**WORK TO BE COMPLETED:** Take the data below and filter it for lines containing the word "pixels"; show each line found.

**MATERIAL FOR THIS TASK:**
================================
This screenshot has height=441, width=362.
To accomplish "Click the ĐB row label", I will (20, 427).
================================
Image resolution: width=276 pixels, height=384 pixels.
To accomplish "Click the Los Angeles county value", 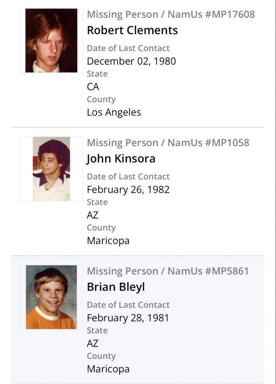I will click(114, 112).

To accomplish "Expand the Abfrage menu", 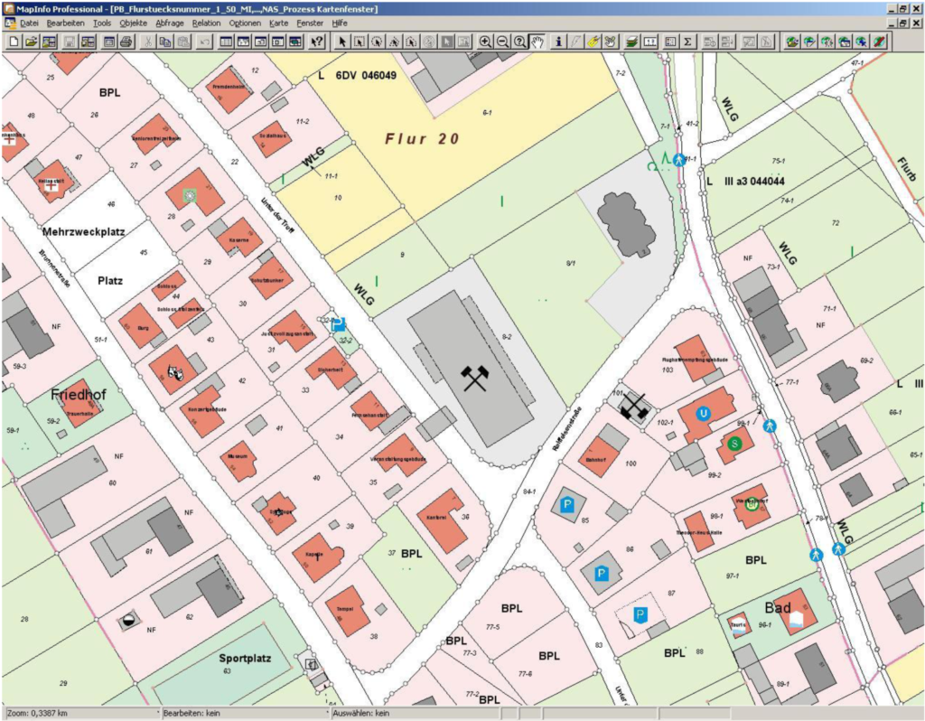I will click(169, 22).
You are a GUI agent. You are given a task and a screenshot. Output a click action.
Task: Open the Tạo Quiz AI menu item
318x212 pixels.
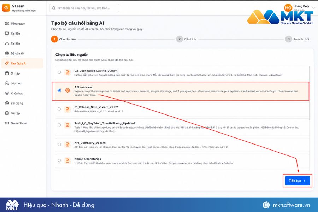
================================
**WRITTEN ANSWER:**
Image resolution: width=276 pixels, height=384 pixels.
318x212 pixels.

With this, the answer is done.